About 8% of human genome are come from retroviruses. hERVs are relics of ancient multiple infections that affected human germ line along the last 100 million of years, and became stable elements at the genome. Most hERVs are not active and functional due to the interruptions caused by multiple insertions/mutations. To investigate the expression of hERVs from RNA-seq data may find a missing piece to the human transcriptome jigsaw puzzle.

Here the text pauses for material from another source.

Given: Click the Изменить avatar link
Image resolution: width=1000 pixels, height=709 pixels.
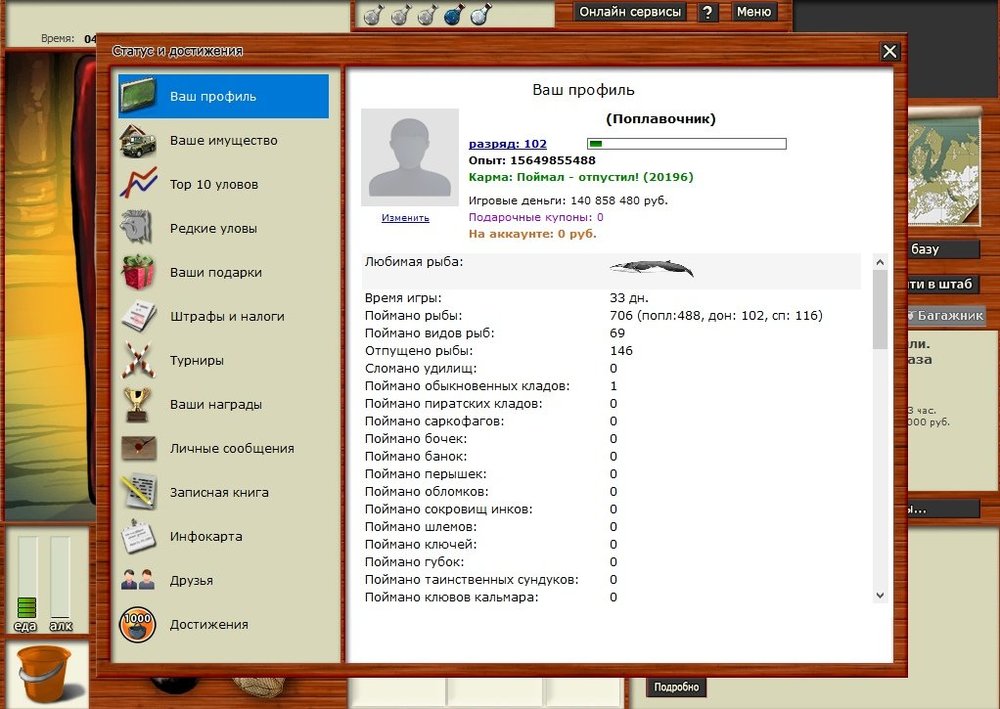Looking at the screenshot, I should pos(405,218).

Download the annotation file from: https://github.com/mlbendall/telescope_annotation_db/tree/master/builds
The one combines HERV_rmsk.hg38.v2 and L1Base.hg38.v1, with 28,513 loci in total. Save as hERV.gtf
Combine this hERV gtf file with GRCh38.100.gtf
cat GRCh38.100_hERV.gtf hERV.gtf > GRCh38.100_hERV.gtf
Build bowtie2 index use rsem-prepare-reference
rsem-prepare-reference \
--gtf GRCh38.100_hERV.gtf \
--bowtie2 \
-p 32 \
Homo_sapiens.GRCh38.dna.primary_assembly.fa \
hg38ERV_index/hg38_hERV
Download raw fastq files from these three datasets.
Use rsem-calculate-expression to get the expression matrix from the raw fastq files.

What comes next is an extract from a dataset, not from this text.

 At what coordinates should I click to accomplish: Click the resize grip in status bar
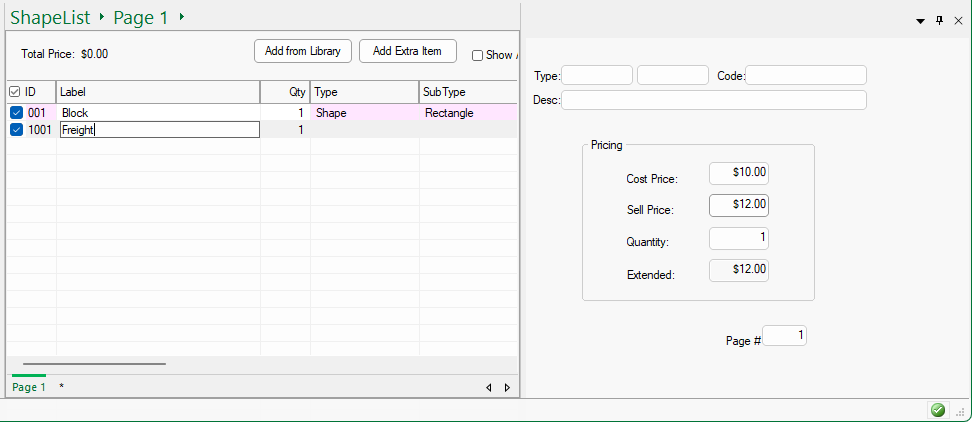pyautogui.click(x=959, y=411)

rsem-calculate-expression \
--bowtie2 \
--paired-end Sample1_F.fastq.gz Sample1_R.fastq.gz
-p 32 \
hg38ERV_index/hg38_hERV \
rsem/Sample1
Use DESeq2 R package to identify differential expressed genes(hERVs):
There is only one differential expressed hERV from the Whole blood RNA-seq
There are 6 differential expressed hERV from the Hippocampus bulk RNA-seq
There are many differential expressed hERVs and genes in the Laser capture microdissection (LCM) of the granule cell layer of the dentate gyrus (DG-GCL) in human hippocampus. Maybe because the high purity of the cell source.